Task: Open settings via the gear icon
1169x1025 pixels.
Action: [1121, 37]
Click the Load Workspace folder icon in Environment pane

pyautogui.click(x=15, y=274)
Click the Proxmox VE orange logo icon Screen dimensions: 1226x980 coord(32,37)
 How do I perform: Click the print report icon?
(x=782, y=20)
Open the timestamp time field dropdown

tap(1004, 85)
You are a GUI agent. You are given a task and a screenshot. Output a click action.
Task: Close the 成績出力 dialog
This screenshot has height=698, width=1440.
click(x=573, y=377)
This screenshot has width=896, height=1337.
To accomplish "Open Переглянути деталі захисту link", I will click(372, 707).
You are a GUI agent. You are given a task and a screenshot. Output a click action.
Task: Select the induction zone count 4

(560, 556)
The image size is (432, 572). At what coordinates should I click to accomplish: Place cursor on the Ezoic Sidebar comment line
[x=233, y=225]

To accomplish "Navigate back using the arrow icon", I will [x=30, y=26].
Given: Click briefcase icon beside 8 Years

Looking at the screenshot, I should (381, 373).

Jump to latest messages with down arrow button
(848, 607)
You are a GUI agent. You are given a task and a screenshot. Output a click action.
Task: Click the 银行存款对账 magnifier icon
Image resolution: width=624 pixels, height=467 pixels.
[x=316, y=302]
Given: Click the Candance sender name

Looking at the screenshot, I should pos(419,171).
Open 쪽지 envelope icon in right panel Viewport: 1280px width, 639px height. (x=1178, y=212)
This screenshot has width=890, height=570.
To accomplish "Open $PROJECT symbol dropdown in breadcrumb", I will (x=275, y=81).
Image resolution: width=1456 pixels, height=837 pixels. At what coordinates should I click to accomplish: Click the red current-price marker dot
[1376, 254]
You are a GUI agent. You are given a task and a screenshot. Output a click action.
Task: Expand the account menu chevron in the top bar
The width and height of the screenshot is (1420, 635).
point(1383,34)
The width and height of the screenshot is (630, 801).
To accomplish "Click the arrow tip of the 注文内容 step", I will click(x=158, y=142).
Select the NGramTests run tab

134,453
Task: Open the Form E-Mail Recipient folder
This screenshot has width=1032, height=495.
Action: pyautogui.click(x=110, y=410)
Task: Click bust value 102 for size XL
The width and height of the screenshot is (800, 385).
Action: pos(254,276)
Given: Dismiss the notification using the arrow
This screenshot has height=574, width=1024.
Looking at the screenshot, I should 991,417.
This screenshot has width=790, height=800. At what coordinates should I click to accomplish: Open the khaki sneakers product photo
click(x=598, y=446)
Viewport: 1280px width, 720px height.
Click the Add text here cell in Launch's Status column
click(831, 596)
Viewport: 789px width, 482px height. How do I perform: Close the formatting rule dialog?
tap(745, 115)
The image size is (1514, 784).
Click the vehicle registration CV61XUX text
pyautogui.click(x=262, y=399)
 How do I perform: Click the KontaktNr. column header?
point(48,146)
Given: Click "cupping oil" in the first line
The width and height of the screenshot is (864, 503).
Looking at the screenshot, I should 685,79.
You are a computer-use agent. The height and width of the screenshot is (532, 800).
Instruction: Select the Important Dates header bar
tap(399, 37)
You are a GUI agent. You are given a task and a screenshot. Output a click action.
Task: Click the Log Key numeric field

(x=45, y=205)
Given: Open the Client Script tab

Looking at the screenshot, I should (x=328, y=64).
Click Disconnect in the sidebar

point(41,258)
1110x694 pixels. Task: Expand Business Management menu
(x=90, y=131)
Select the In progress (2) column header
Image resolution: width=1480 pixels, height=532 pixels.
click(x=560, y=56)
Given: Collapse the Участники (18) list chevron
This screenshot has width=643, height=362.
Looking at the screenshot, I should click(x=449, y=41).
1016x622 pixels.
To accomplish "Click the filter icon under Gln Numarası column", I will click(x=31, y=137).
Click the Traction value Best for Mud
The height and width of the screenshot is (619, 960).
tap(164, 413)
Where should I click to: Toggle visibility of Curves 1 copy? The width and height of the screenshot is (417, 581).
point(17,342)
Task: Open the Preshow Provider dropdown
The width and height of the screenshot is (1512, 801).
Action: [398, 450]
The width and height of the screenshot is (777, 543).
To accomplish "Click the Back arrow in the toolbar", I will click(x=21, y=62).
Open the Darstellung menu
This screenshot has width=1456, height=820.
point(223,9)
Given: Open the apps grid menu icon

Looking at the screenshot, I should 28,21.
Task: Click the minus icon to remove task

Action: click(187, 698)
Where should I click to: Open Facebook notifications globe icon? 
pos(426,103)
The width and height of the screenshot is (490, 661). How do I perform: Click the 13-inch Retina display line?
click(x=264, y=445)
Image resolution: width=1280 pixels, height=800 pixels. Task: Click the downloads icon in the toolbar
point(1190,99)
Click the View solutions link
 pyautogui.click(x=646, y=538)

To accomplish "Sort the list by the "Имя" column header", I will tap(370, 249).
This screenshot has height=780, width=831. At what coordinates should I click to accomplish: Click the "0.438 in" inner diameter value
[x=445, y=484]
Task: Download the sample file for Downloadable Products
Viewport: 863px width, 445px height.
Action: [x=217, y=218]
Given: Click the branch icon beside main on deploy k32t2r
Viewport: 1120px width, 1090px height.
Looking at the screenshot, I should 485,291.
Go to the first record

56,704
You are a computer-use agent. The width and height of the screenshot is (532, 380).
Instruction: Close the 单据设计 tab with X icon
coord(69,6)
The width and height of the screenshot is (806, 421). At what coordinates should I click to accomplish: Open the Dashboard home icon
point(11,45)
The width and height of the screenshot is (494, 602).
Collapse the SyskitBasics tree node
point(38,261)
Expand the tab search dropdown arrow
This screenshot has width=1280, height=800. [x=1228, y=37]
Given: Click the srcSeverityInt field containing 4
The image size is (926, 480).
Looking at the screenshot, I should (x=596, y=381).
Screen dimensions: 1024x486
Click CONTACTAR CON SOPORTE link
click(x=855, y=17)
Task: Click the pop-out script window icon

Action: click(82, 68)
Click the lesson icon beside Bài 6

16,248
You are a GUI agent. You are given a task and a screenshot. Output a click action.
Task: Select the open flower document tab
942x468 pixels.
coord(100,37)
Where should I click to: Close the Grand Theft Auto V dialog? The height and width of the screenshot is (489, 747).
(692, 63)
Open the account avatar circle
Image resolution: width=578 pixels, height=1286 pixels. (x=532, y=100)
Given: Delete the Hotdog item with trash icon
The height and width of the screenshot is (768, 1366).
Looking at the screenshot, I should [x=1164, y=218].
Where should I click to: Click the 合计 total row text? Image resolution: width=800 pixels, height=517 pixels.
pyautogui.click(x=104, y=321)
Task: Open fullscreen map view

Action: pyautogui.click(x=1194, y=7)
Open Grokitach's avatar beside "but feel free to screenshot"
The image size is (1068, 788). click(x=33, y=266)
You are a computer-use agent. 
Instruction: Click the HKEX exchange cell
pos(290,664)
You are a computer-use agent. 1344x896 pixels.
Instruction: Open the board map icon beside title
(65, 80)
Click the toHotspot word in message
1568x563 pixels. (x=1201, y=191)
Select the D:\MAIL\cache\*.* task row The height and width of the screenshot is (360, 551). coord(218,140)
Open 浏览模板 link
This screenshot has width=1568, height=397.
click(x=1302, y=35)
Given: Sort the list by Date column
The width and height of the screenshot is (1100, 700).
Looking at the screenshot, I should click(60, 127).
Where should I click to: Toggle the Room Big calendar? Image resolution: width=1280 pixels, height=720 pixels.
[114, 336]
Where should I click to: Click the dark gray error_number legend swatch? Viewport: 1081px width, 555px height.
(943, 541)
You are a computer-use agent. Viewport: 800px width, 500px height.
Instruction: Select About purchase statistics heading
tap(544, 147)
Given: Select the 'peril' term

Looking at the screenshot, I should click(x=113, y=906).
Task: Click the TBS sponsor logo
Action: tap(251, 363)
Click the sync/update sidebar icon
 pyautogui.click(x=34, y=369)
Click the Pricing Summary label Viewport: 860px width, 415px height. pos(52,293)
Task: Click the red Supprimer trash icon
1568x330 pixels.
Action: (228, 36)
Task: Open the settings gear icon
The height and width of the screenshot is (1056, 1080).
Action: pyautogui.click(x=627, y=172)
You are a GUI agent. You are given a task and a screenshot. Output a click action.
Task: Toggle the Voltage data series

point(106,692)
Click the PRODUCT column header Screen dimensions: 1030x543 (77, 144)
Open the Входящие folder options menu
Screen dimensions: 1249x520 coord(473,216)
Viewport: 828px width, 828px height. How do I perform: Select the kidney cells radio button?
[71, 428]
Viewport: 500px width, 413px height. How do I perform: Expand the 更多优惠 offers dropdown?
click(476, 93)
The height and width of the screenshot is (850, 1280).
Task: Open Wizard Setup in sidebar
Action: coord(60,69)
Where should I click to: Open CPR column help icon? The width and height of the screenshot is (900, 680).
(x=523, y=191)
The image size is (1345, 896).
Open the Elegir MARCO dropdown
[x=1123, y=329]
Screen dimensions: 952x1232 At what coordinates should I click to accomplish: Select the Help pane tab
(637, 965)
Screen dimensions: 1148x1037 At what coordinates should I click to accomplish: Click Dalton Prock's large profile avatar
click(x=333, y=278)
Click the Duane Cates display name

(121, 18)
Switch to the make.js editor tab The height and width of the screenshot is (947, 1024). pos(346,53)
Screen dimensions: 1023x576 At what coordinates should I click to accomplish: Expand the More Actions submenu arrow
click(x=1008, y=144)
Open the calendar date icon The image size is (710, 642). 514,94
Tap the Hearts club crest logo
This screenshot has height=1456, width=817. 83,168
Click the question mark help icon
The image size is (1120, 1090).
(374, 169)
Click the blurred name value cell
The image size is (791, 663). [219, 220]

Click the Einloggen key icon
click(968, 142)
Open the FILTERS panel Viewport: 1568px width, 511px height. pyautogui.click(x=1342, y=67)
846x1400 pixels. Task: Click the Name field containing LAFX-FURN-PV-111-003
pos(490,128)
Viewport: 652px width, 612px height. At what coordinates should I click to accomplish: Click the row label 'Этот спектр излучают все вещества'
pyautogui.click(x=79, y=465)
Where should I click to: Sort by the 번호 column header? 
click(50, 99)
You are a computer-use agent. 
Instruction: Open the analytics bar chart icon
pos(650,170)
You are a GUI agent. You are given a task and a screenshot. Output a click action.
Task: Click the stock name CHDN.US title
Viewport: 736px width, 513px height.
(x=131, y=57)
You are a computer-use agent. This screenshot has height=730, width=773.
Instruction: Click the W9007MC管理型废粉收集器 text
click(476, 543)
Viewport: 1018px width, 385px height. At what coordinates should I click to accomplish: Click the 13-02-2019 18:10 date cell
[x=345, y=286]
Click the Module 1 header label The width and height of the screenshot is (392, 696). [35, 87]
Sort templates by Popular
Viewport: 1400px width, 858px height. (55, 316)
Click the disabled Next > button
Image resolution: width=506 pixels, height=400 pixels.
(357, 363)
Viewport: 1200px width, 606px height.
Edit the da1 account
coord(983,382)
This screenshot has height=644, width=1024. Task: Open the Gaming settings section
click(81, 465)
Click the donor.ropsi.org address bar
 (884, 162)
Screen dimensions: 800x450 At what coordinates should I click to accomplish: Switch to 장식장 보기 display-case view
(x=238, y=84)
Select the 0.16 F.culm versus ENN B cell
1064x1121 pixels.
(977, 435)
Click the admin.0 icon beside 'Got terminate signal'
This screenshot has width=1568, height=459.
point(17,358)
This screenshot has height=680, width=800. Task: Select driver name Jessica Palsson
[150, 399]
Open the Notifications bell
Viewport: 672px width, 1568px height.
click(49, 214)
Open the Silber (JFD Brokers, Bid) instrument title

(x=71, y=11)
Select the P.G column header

____________

Start at the first line of the entries above. Set down each line exactly through the one with "Click the Proxmox", and stop there.

Task: Open settings via the gear icon
1169x1025 pixels.
Action: [1121, 37]
Click the Load Workspace folder icon in Environment pane

pyautogui.click(x=15, y=274)
Click the Proxmox VE orange logo icon Screen dimensions: 1226x980 coord(32,37)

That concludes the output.